Review: Hot Milk by Deborah Levy

hot-milkLook, I’m just going to come straight out and say it: why is Hot Milk shortlisted for the Booker? Deborah Levy’s slight story of a mother and daughter having a rubbish holiday in southern Spain starts off reasonably sensibly, with the reader’s sympathies for narrator Sofia firmly established as she details her life with a hypochondriac mother, who may or may not suffer from a debilitating condition that renders her unable to walk. Except that sometimes she does walk. Which is confusing.

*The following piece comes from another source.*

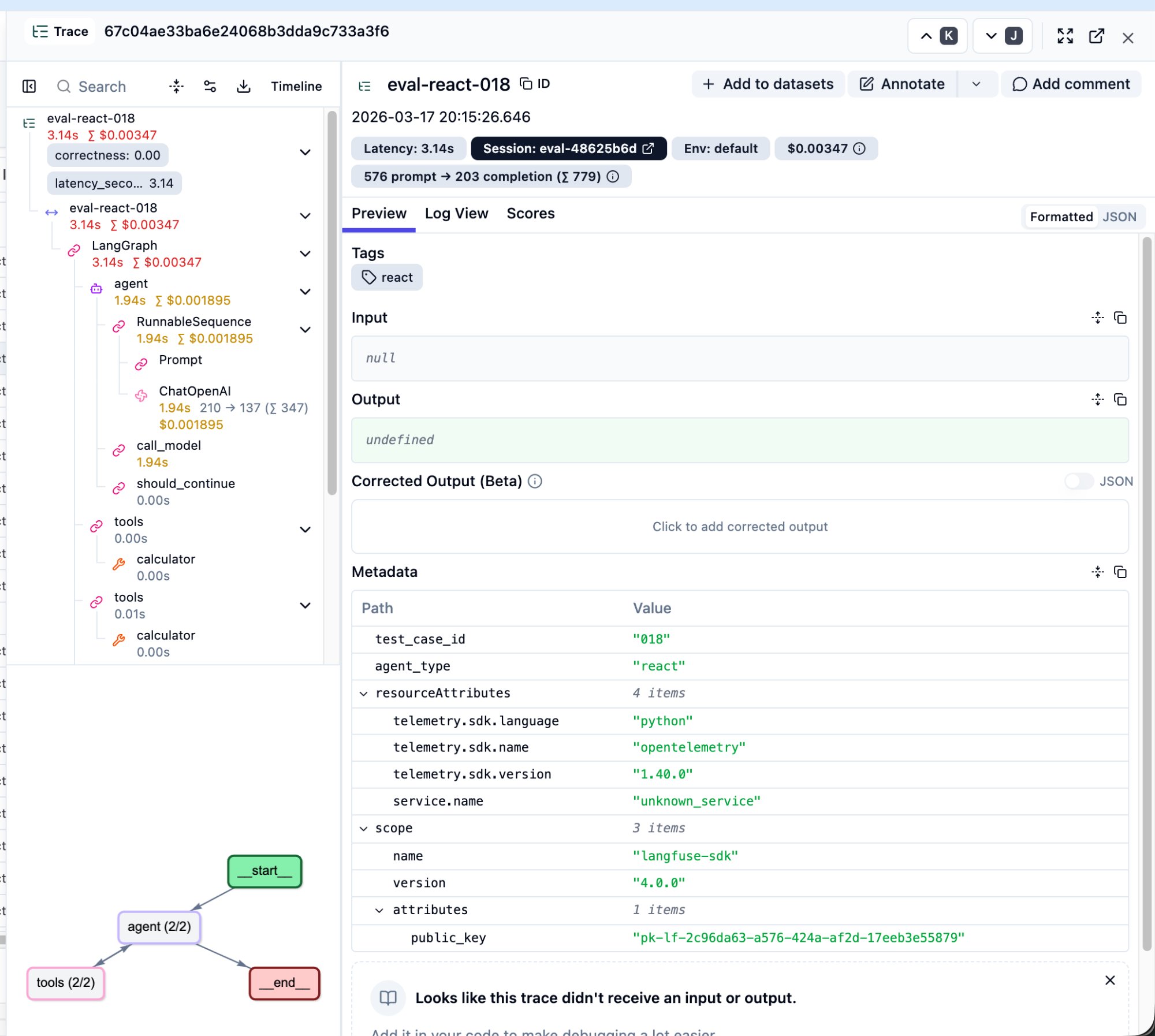Image resolution: width=1155 pixels, height=1036 pixels.
Task: Collapse all observations in the tree
Action: pos(176,86)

It seemed pretty clear to me that Rose, the mother from hell, was pretending not to be able to walk just to torment Sofia, who suffers from a paralysis of her own: a metaphorical one which means she talks about anthropology a lot but never actually does any. Sofia blames her mother for the fact that she ha to abandon her PhD but if her thesis was going to be anywhere near as meandering as her narrative, I can’t see her attaining a serious career in academia anyway.

Here’s the main problem; although nothing particularly unbelievable happens in Hot Milk (insofar as anything happens at all), the dialogue is so clunky and unrealistic that I ended up squinting at it to see it the words on the page were really as bad as the words I seemed to be processing. Having embarked on a lesbian love affair that seems to come out of nowhere, Sofia enjoys such lyrical conversations as this:

“You should make something with your hands.”
“Like what?”
“A bridge.”

In case you’re wondering, no: this doesn’t make any more sense in the context of the novel. The only speech that really makes sense comes on the three thousand occasions when Rose says, “get me some water, Sofia,” but then that’s so rude it made me want to smack myself round the head with this book in case that got me out of reading it.

All in all, I was not impressed with Hot Milk. Clearly this means it will probably win the Booker. If you’re after a dysfunctional mother-daughter relationship, I’d steer you in the direction of Elizabeth McKenzie’s The Portable Veblen, which is far more entertaining and manages to make more sense despite the frequency with which the main character talks to squirrels.